If you can meet the criteria of importing tax free as a new resident then it might be worth doing but if you can't then it probably isn't...... esp if it's RHD.

You'll get a good idea of car values at Standvirtual - O Nº1 em Carros Usados, Carros Baratos or .com


----------



## In 2 bikes (Apr 18, 2013)

Transit van - definitely by a left hand drive here. When you come to round-a-bouts or 'offset' junction lines, ( T- junctions which angle to the right ), you will not be able to see to the left because of your van's panelling.

Imagine being in your van in the UK and coming up to a give way line at 45 degrees to the main road to turn right. You know that experience when you can't see to the left because all you can see is the passenger seat. Well that difficulty is magnified here because you're on the other side of the road permanently in a RHD vehicle.

Plus lane changing on the motorway presents you with massively limited views to the rear too.


----------



## SpiggyTopes (Feb 1, 2015)

I've done a fair amount of research into this and the issue seems to be not so much the actual importation, where the rules are clear, but the legalisation.

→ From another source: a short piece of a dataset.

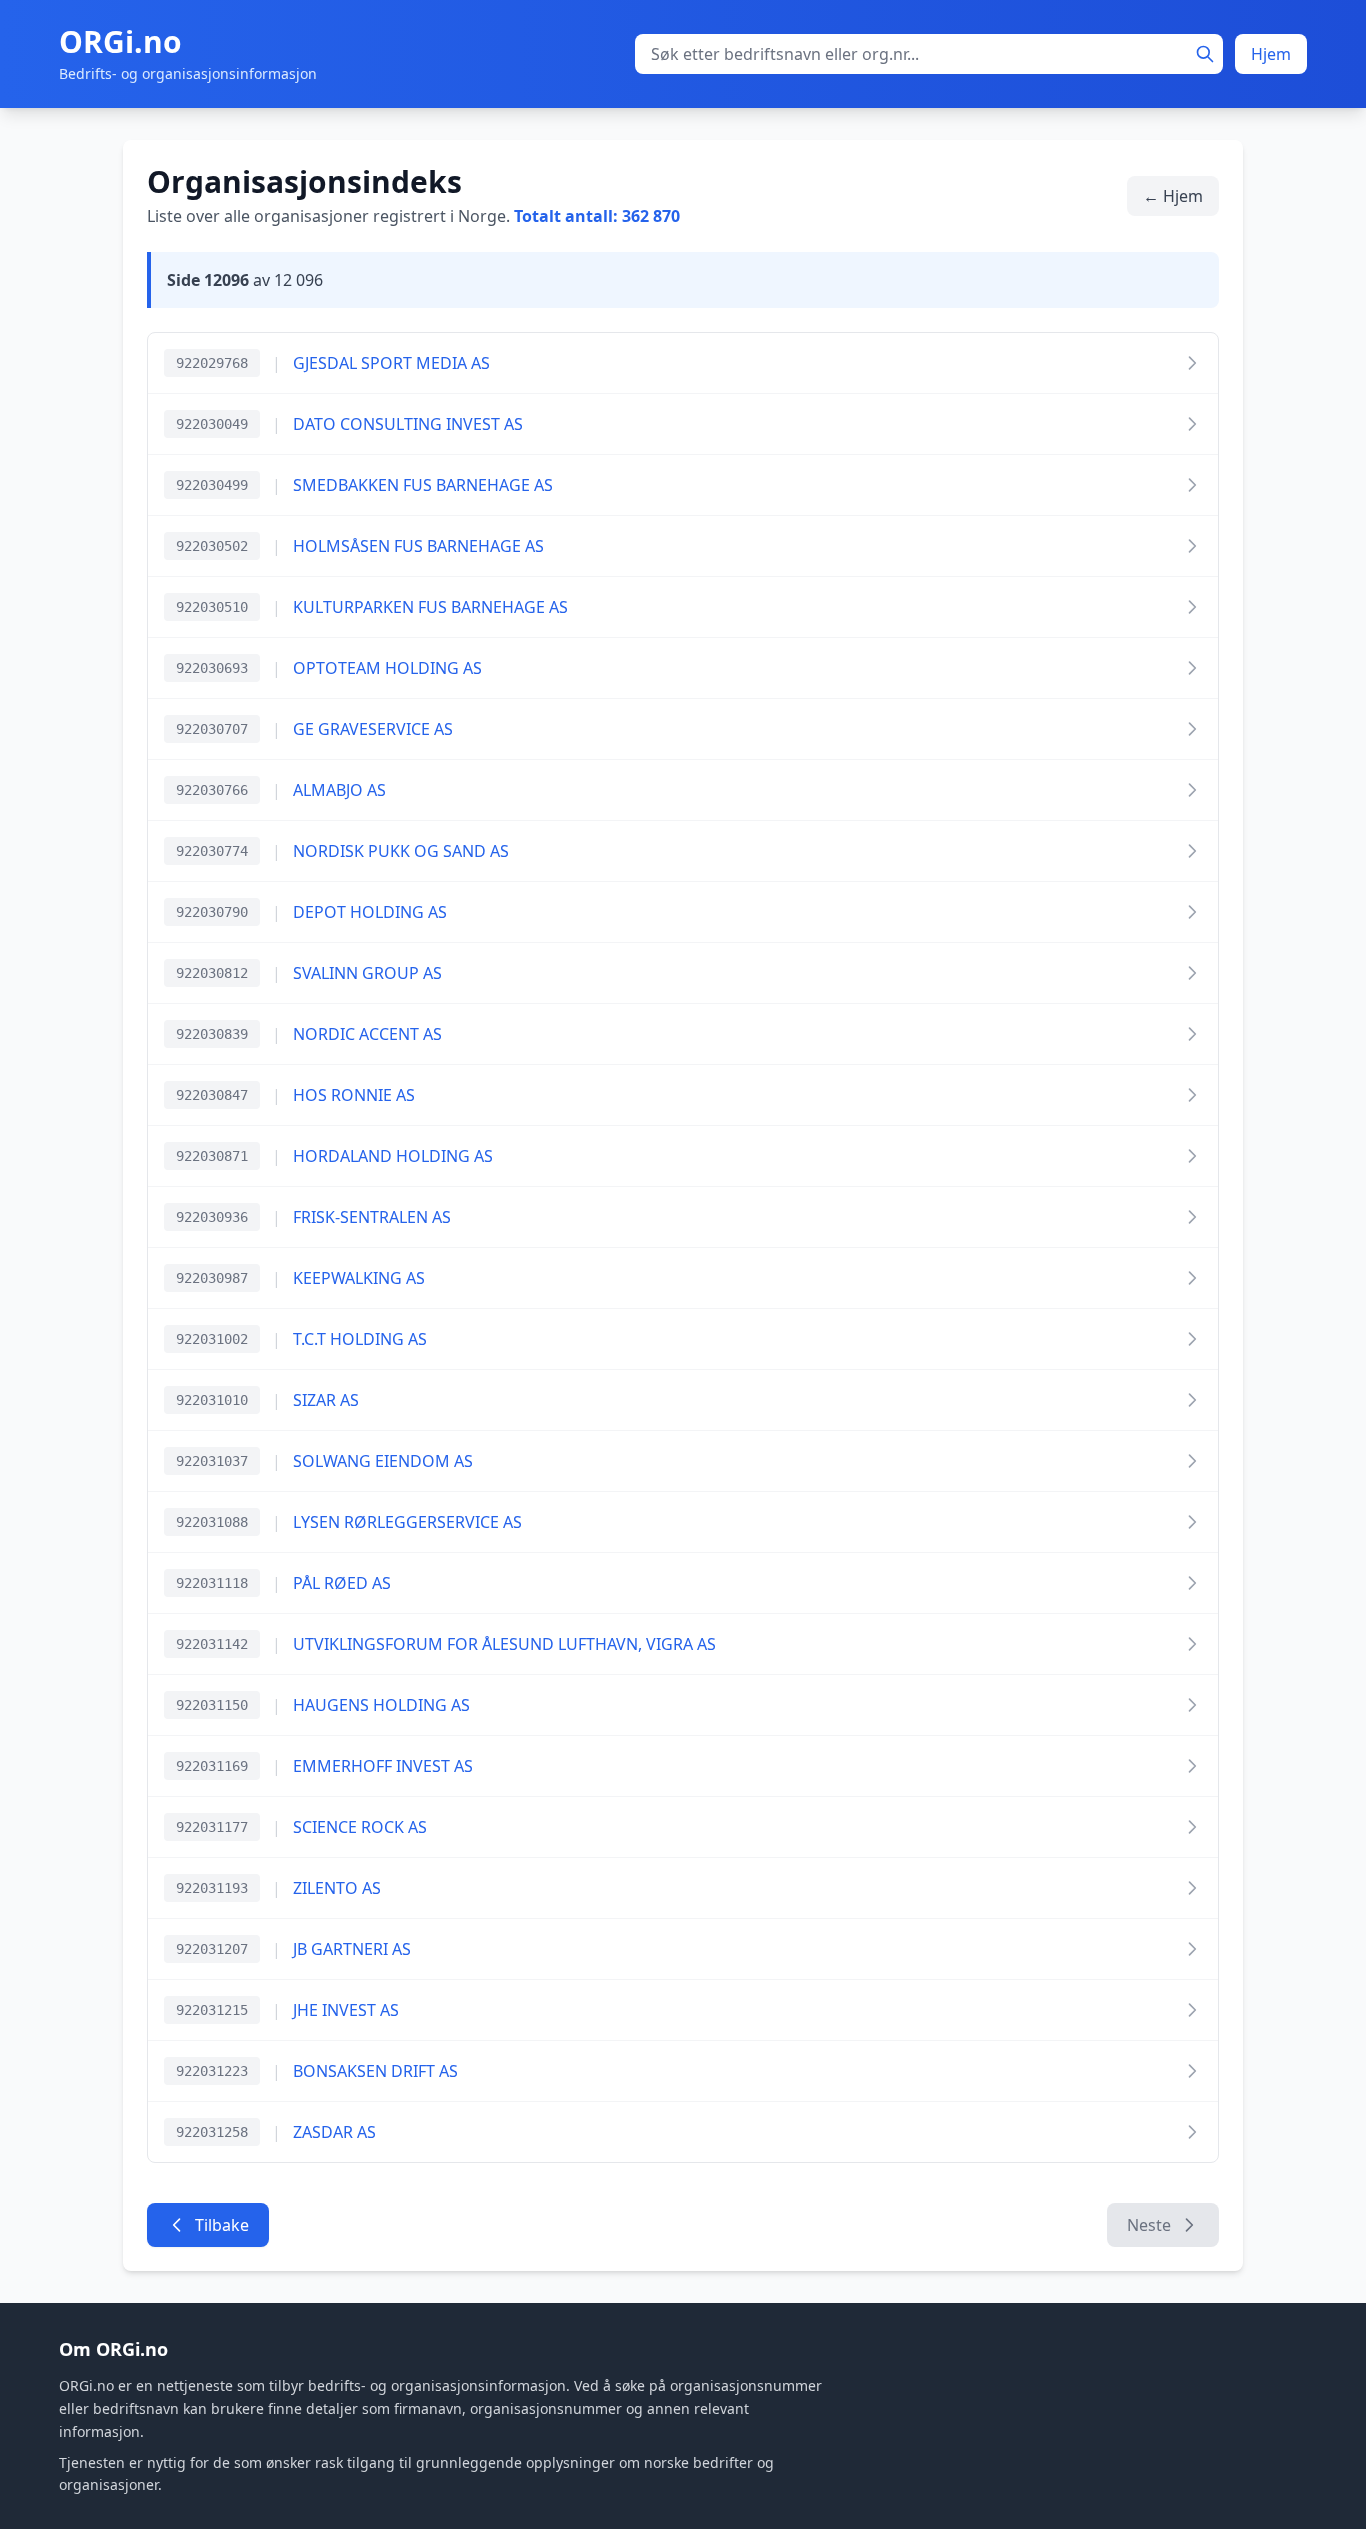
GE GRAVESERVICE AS (373, 729)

It appears the the vehicle has to homologated in Portugal - which means that, basically, the type must be or have been available to buy in Portugal. I think.

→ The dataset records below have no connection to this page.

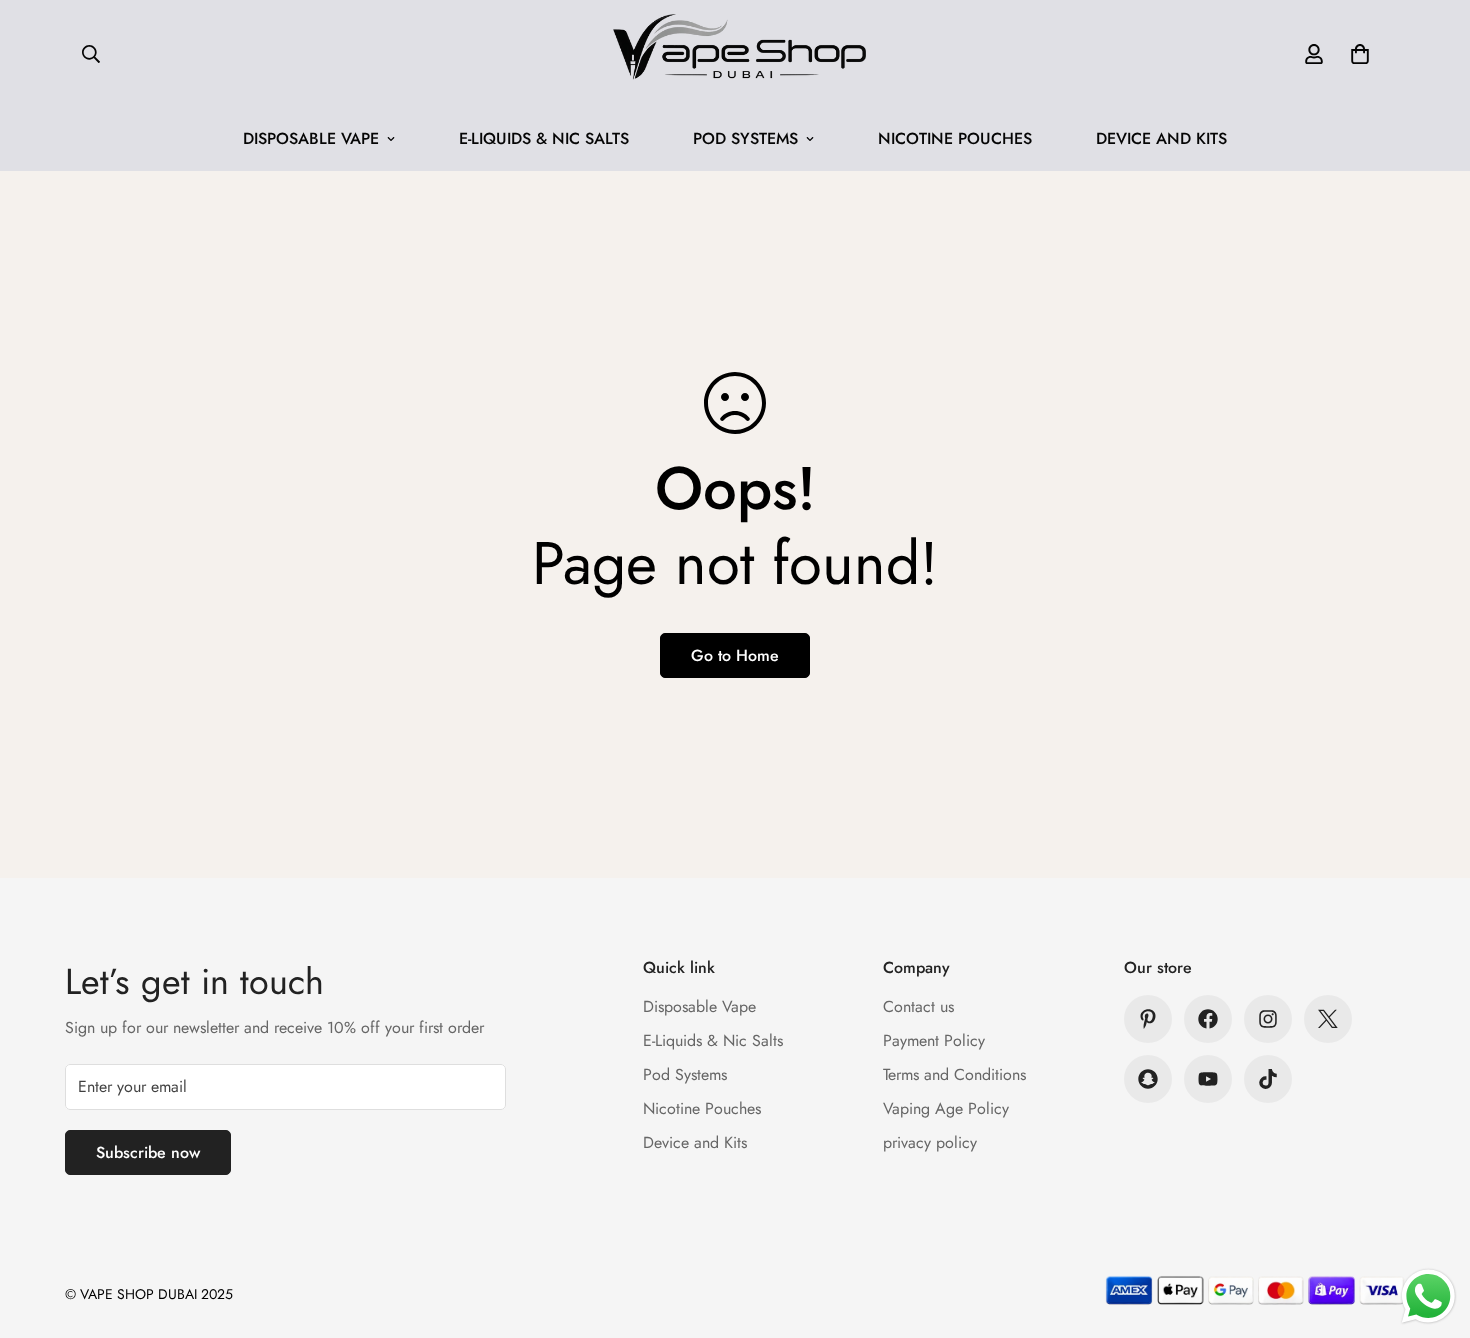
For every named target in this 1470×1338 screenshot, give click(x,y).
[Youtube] (1208, 1079)
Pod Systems (745, 138)
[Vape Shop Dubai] (735, 53)
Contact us (918, 1006)
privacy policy (930, 1142)
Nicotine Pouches (955, 138)
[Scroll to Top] (1431, 1229)
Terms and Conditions (954, 1074)
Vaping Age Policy (946, 1108)
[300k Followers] (1208, 1019)
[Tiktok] (1268, 1079)
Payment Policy (934, 1040)
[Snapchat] (1148, 1079)
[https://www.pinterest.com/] (1148, 1019)
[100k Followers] (1268, 1019)
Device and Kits (1161, 138)
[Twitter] (1328, 1019)
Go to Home (735, 655)
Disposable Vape (311, 138)
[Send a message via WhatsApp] (1428, 1296)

So, for example, we cannot bring a Volvo XC90 petrol model because it has not been approved for the Portuguese market ...

I would love someone to contradict me on this.


----------



## canoeman (Mar 3, 2011)

A major consideration people also ignore, would your imported vehicle last 5 years because that's the length of time before you can legally sell or dispose without repaying pro rata ISV saved


----------



## SpiggyTopes (Feb 1, 2015)

Hadn't spotted that one!

Cheers.


----------



## canoeman (Mar 3, 2011)

Totally wrong, you can import any vehicle, regardless of if ever sold in Portugal, it's about having correct paperwork & ECC or similar for car in question


----------



## SpiggyTopes (Feb 1, 2015)

This is very interesting (to me, anyway).

What I understood is this:


* The vehicle has to be type approved in Europe, meaning it complies with standards including emissions, noise, safety etc.
* That the Portuguese authorities have in the past (and maybe still do) levy a tax or duty when importing a vehicle from another EU state.
* This being against EU rules, the PT government pays a fine for each act, but retains the tax levied.
* The benefit from the tax is greater than the fine imposed by Brussels.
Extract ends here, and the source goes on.